Breaking Forgetting: Training-Free Few-Shot Class-Incremental Learning via Conditional Diffusion
Haidong Kang, Ketong Qian, Yi Lu
TL;DR
This paper tackles catastrophic forgetting and training-cost growth in FSCIL by proposing a training-free paradigm that replaces gradient updates with a conditional diffusion process. A frozen image-space diffusion model, conditioned on LLM-generated textual priors encoded by CLIP, synthesizes high-fidelity class exemplars, which are fused with real few-shot observations to form robust prototypes in CLIP space. The CD-FSCIL framework demonstrates state-of-the-art performance and reduced computation/memory overhead on miniImageNet, CIFAR-100, and CUB-200, indicating a practical shift toward training-free continual adaptation. By integrating multimodal priors with diffusion-based generation, the approach preserves base knowledge while enabling effective learning of novel classes without gradient-based optimization.
Abstract
Efforts to overcome catastrophic forgetting in Few-Shot Class-Incremental Learning (FSCIL) have primarily focused on developing more effective gradient-based optimization strategies. In contrast, little attention has been paid to the training cost explosion that inevitably arises as the number of novel classes increases, a consequence of relying on gradient learning even under extreme data scarcity. More critically, since FSCIL typically provides only a few samples for each new class, gradient-based updates not only induce severe catastrophic forgetting on base classes but also hinder adaptation to novel ones.

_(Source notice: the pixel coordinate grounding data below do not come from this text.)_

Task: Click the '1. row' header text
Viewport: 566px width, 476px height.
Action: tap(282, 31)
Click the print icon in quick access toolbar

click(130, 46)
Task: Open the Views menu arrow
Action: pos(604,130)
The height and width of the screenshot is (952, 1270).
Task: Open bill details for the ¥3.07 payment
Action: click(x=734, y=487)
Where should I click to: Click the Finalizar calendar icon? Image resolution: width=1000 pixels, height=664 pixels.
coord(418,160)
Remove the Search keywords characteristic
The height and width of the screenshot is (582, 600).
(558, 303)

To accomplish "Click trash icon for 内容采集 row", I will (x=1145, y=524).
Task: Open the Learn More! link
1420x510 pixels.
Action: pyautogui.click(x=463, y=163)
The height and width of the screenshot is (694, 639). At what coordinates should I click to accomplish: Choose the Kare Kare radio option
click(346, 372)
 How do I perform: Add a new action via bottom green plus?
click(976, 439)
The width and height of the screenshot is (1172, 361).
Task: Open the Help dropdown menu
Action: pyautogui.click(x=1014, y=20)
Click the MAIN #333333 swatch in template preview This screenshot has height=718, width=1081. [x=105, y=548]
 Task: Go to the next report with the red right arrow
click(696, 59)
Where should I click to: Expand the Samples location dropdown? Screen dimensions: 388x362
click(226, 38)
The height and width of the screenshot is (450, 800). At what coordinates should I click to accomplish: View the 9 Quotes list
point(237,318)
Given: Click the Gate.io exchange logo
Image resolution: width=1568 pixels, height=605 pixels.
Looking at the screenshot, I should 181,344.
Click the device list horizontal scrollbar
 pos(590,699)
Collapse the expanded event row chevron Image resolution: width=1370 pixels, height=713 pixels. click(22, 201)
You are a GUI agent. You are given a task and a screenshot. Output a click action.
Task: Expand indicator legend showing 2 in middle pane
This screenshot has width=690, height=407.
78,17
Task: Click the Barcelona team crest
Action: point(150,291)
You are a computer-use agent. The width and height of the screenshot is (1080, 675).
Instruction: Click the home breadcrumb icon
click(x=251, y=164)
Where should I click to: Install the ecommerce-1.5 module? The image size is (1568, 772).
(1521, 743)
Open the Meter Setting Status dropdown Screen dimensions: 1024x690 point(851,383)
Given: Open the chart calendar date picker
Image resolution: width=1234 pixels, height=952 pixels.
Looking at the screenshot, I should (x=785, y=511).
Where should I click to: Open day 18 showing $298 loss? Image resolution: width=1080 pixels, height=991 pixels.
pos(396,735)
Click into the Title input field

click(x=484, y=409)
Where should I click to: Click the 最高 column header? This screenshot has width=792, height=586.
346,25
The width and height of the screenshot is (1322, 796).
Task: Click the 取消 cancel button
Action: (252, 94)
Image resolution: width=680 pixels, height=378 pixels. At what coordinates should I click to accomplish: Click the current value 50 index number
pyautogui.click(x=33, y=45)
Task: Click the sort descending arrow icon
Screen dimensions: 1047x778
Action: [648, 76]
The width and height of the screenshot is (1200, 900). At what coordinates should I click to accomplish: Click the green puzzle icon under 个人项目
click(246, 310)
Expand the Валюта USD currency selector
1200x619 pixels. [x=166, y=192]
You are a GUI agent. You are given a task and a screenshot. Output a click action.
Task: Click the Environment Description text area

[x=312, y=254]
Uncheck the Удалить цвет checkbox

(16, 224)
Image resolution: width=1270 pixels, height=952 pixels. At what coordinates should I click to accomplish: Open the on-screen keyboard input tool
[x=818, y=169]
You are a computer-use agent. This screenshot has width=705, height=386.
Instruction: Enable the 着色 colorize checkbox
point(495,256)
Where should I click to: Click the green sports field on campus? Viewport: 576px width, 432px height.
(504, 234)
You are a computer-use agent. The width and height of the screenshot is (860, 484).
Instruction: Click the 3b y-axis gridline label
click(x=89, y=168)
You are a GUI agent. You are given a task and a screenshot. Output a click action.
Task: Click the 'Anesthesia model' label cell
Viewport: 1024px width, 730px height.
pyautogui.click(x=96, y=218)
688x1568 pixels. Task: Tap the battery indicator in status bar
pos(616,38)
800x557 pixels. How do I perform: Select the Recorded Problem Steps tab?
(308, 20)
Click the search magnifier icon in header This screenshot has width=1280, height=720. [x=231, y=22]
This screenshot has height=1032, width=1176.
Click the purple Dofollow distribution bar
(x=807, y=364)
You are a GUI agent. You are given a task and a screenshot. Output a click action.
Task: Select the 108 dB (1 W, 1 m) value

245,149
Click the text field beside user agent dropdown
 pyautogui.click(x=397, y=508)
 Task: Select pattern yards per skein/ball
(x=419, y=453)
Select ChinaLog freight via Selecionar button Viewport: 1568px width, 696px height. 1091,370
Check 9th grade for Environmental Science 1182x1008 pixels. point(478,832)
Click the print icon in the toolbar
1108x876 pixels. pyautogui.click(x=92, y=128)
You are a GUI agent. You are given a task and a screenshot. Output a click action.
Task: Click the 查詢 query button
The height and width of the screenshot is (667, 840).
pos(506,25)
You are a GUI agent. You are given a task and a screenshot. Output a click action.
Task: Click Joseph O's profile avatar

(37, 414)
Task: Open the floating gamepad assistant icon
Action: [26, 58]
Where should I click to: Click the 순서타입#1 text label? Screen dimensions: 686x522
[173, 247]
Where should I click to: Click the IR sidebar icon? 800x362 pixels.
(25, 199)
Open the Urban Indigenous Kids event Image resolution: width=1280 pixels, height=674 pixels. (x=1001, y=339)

This paper seeks to break this long-standing limitation by asking: Can we design a training-free FSCIL paradigm that entirely removes gradient optimization? We provide an affirmative answer by uncovering an intriguing connection between gradient-based optimization and the Conditional Diffusion process. Building on this observation, we propose a Conditional Diffusion-driven FSCIL (CD-FSCIL) framework that substitutes the conventional gradient update process with a diffusion-based generative transition, enabling training-free incremental adaptation while effectively mitigating forgetting. Furthermore, to enhance representation under few-shot constraints, we introduce a multimodal learning strategy that integrates visual features with natural language descriptions automatically generated by Large Language Models (LLMs). This synergy substantially alleviates the sample scarcity issue and improves generalization across novel classes. Extensive experiments on mainstream FSCIL benchmarks demonstrate that our method not only achieves state-of-the-art performance but also drastically reduces computational and memory overhead, marking a paradigm shift toward training-free continual adaptation.